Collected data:
++++++

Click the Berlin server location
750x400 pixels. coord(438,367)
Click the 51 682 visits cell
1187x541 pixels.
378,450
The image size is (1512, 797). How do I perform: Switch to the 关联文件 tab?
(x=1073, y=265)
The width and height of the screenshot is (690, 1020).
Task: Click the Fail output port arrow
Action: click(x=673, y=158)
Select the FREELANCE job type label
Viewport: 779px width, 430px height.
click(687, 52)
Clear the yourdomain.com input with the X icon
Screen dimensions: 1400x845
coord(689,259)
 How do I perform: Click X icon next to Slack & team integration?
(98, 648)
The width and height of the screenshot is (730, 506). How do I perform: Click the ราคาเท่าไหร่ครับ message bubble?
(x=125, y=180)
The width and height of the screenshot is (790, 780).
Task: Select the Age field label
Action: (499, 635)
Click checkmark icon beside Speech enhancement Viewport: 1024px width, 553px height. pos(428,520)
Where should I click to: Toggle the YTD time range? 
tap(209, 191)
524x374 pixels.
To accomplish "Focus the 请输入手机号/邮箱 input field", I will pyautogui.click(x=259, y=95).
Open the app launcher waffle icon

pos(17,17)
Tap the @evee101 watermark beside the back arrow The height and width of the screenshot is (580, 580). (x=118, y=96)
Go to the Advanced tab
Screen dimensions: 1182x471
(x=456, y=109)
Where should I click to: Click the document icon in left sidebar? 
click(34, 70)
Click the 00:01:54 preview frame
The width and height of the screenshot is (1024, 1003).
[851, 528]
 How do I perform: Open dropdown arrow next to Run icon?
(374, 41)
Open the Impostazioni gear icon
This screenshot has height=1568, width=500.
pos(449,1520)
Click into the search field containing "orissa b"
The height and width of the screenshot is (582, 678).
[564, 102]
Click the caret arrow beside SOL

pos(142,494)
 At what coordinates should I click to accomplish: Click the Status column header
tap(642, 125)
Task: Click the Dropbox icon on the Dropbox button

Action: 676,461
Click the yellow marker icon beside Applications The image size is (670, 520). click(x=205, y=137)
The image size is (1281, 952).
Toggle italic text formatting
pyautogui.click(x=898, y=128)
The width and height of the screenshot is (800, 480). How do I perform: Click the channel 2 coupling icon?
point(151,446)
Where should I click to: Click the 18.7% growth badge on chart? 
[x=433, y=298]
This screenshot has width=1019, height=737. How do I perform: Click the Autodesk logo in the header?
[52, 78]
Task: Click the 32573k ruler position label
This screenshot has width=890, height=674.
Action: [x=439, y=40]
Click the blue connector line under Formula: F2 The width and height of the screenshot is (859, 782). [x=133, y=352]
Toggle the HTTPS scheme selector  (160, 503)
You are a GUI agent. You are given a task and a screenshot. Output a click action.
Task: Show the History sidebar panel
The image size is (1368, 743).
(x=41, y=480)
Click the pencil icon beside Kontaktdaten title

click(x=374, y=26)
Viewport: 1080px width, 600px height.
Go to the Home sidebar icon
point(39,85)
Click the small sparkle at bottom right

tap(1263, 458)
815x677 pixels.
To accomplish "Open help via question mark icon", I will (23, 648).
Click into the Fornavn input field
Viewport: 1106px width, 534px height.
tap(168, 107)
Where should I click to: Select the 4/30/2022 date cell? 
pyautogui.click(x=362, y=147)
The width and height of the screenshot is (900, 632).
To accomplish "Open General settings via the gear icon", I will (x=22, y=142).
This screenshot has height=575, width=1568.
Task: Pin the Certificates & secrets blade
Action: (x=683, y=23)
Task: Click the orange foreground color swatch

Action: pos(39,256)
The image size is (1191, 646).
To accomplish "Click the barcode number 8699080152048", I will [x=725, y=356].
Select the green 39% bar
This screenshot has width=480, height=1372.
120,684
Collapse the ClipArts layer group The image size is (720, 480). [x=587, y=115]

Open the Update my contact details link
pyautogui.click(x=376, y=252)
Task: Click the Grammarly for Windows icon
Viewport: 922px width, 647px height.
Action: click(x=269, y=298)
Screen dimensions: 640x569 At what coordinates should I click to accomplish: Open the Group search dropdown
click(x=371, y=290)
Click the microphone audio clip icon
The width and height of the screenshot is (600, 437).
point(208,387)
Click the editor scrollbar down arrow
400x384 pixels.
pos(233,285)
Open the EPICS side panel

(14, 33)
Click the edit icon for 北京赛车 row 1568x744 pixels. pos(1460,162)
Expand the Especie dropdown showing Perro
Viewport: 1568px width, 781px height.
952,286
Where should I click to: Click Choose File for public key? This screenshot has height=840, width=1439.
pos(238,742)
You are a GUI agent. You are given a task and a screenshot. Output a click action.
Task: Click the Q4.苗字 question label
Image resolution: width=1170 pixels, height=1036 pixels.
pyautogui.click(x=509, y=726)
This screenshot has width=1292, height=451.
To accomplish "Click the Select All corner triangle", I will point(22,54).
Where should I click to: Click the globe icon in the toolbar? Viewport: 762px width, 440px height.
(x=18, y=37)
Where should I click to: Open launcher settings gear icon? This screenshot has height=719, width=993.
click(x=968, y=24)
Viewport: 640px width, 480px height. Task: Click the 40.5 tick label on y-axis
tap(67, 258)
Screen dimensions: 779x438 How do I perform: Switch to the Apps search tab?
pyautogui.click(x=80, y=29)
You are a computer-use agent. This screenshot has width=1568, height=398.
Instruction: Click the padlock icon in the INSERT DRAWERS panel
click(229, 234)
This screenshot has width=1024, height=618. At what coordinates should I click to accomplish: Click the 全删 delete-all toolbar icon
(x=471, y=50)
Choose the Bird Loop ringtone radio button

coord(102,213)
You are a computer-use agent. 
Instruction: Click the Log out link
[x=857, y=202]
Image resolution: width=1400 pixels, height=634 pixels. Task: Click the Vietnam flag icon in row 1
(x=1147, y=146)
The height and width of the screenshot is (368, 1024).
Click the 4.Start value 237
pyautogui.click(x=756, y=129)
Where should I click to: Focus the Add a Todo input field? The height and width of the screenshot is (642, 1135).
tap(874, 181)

++++++

Show the lines of the records that include the string "into".

ANSWER SPACE
Click into the search field containing "orissa b"
Click into the Fornavn input field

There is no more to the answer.